• [Requirements]: Please pick out every line in the items below that contains the word "bathroom", and copy each one.

(Saved entries)
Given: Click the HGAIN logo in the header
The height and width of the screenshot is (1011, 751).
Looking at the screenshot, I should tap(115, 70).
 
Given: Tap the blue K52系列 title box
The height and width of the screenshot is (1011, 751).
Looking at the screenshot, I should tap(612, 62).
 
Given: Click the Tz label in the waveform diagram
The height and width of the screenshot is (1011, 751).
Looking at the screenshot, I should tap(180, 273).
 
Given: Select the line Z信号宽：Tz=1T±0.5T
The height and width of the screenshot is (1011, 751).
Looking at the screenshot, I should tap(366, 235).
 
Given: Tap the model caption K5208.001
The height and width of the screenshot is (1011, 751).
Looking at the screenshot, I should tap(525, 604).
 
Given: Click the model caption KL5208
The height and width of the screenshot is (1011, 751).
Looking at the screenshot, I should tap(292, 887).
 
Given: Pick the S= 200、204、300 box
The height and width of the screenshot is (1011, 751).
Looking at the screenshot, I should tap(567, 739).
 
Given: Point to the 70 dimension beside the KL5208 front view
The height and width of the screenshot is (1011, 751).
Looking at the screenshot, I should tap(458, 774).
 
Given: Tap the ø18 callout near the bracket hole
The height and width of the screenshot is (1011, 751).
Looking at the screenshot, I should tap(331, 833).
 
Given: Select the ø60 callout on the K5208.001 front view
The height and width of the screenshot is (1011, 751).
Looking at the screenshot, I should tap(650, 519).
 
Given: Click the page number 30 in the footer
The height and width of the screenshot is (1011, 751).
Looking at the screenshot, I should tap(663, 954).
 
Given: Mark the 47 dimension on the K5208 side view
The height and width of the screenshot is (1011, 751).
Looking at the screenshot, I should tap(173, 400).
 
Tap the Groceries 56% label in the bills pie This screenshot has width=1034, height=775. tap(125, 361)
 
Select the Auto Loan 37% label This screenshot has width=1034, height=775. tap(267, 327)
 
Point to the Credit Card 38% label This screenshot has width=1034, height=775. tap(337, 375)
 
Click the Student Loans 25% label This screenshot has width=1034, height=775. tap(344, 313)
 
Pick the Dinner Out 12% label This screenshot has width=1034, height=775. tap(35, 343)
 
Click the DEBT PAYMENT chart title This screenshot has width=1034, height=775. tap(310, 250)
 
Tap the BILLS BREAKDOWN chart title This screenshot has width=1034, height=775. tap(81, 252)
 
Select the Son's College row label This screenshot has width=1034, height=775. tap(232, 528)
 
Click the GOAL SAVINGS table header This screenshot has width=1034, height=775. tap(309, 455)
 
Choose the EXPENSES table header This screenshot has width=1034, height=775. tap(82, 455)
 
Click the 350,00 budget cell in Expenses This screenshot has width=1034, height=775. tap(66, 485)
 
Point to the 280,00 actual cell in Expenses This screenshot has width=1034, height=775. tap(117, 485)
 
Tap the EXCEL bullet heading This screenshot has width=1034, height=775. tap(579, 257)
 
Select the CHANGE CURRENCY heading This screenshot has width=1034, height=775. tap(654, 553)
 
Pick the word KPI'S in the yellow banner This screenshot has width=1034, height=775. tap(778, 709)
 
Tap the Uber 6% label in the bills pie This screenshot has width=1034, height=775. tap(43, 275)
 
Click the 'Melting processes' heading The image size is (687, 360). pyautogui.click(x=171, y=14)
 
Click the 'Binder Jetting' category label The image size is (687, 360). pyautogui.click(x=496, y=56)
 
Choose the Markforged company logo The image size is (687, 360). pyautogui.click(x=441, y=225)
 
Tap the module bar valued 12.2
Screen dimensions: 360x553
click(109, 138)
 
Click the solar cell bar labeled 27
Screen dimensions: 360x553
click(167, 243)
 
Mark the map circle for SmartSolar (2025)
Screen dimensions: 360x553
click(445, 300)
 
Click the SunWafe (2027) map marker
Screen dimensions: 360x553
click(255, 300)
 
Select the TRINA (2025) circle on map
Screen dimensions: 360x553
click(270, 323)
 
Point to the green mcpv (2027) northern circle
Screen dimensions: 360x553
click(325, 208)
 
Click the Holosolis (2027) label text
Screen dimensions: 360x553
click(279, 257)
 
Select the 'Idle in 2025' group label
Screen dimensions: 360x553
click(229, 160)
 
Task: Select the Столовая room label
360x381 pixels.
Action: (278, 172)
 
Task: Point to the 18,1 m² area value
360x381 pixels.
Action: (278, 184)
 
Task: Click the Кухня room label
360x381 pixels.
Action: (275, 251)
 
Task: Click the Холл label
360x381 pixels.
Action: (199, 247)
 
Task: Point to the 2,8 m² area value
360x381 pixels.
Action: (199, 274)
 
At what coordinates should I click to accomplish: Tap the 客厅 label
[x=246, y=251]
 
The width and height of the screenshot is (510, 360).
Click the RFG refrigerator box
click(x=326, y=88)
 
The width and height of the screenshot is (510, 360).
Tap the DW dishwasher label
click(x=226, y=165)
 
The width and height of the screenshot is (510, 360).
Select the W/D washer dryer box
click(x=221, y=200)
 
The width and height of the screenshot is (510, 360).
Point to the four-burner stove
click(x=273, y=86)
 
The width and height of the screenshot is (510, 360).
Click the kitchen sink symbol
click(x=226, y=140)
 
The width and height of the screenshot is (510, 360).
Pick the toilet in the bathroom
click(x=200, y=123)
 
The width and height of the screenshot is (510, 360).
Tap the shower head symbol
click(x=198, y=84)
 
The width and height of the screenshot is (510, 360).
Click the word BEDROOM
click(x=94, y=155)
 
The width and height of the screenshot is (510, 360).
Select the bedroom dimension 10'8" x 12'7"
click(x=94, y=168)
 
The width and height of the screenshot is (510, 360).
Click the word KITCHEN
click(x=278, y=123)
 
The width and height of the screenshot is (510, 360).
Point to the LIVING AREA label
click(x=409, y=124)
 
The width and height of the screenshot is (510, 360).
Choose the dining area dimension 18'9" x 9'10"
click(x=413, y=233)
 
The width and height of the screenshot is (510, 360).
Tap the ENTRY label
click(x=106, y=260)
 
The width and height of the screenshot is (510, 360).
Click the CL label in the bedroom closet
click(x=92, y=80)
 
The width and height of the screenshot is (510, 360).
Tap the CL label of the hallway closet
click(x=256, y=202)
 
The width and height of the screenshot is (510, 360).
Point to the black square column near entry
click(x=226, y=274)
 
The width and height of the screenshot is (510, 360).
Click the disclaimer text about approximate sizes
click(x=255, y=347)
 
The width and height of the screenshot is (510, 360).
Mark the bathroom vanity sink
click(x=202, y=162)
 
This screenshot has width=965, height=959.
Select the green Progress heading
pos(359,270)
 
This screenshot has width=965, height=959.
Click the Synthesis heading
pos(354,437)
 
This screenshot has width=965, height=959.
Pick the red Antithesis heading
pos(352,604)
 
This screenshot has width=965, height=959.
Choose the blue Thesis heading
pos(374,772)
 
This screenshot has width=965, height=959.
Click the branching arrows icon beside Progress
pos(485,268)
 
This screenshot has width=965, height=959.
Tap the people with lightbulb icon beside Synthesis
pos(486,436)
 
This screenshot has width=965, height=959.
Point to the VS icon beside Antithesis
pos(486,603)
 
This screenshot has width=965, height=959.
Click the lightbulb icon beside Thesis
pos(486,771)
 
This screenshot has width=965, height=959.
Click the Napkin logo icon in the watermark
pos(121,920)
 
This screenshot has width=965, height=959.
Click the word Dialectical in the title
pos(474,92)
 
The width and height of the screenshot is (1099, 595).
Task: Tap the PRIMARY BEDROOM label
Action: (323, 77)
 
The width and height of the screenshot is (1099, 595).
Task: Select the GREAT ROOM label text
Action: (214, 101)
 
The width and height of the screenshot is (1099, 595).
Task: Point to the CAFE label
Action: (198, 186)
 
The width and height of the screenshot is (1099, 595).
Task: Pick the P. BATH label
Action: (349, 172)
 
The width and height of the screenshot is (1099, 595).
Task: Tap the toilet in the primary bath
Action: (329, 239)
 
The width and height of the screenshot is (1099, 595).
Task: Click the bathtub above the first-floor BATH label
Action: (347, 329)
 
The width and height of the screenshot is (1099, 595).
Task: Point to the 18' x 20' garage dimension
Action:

• [Exercise response]:
Pick the toilet in the bathroom
Mark the bathroom vanity sink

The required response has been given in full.